Published 09:39 on June 2, 2015  /  Last updated at 09:49 on June 2, 2015  / Ben Garside /  Climate Talks, International

Japan, Germany and South Korea have been singled out as the worst offenders in helping to finance carbon-intensive coal projects in an NGO report on Tuesday.

Japan, Germany and South Korea have been singled out as the worst offenders in helping to finance carbon-intensive coal projects in an NGO report on Tuesday.

The report titled “Under the Rug” by NRDC, WWF and Oil Change International found that public money has backed more than $73 billion in coal-related projects over the past eight years which have resulted in emissions equivalent to Italy’s annual total.

“These publicly financed dirty energy projects are taking the world in the exact opposite direction from where we need to go to solve the growing climate crisis and protect future generations,” said Jake Schmidt, International Program Director at NRDC.

The environmental groups called for an end to such financing, except in very rare circumstances where poorer nations have few alternative energy sources.

Japan’s coal finance was over $20 billion, while Korea and Germany financed over $6 billion over the period, the report found.

It said the US, France and the World Bank had taken the lead in recent years by significantly reducing finance for coal projects.

The public financing cited includes direct loans, guarantees, policy lending and technical assistance, along with coal lending through financial intermediaries.

This includes via governmental export credit agencies, which provide financial support to companies selling their technology abroad such as France’s Alstom and Germany’s Siemens, which argues its equipment will reduce emissions compared to less efficient alternatives.

Last week Reuters reported that nations were unlikely to reach an agreement to phase out export credits for coal at an OECD meeting in Paris on June 9-12.

Japan has faced particular criticism for including coal projects as part of its contributions on climate finance to help poorer nations tackle climate change. It has also not ruled out using earning carbon credits from coal projects via its fledgling Joint Crediting Mechanism.
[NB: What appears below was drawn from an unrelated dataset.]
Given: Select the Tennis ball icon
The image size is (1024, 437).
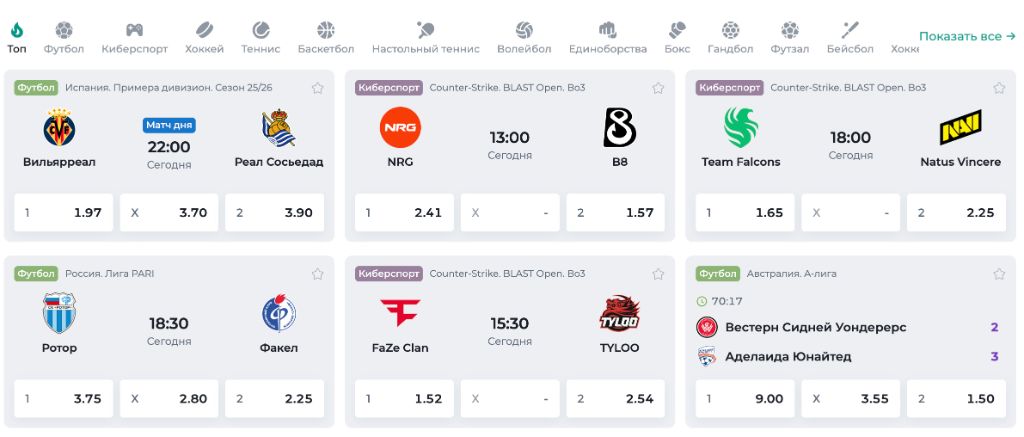Looking at the screenshot, I should (x=261, y=30).
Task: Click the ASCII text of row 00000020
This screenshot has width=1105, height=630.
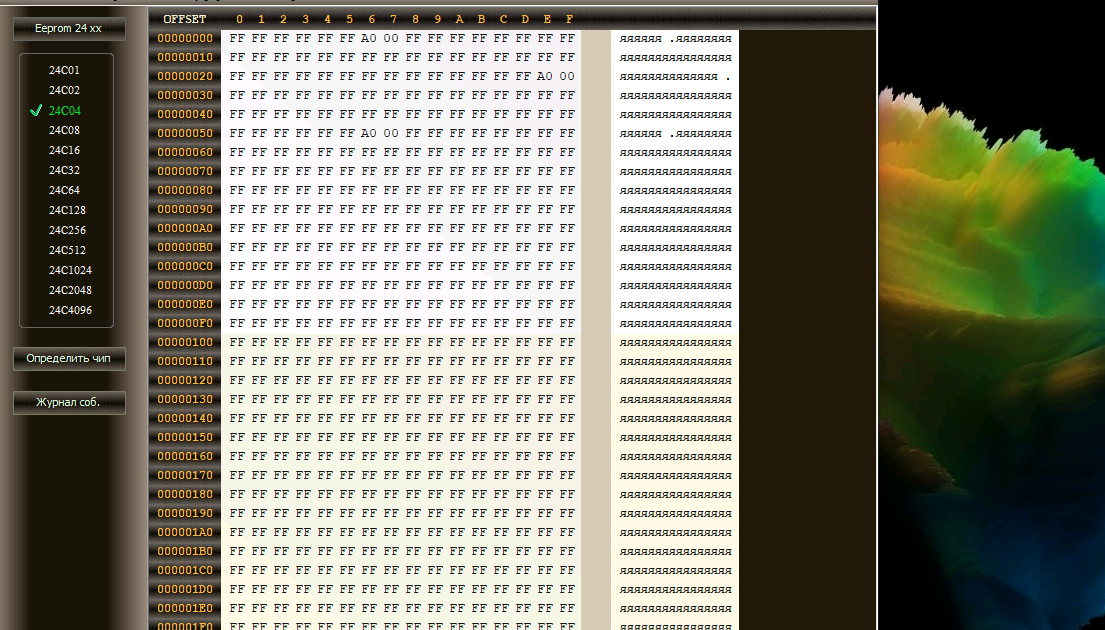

The NGO report also found that none of the export finance had gone to low income countries and a quarter went to richer nations with no energy poverty issues.

The findings come the day after the launch of a new global research plan, the Global Apollo Programme, which calls on governments to scale up research funding with the aim of making renewable energy cheaper than new coal plants worldwide by 2025.

The Programme calls for government research spending to be scaled up from $6 billion a year to a minimum of $15 billion, and to share the findings.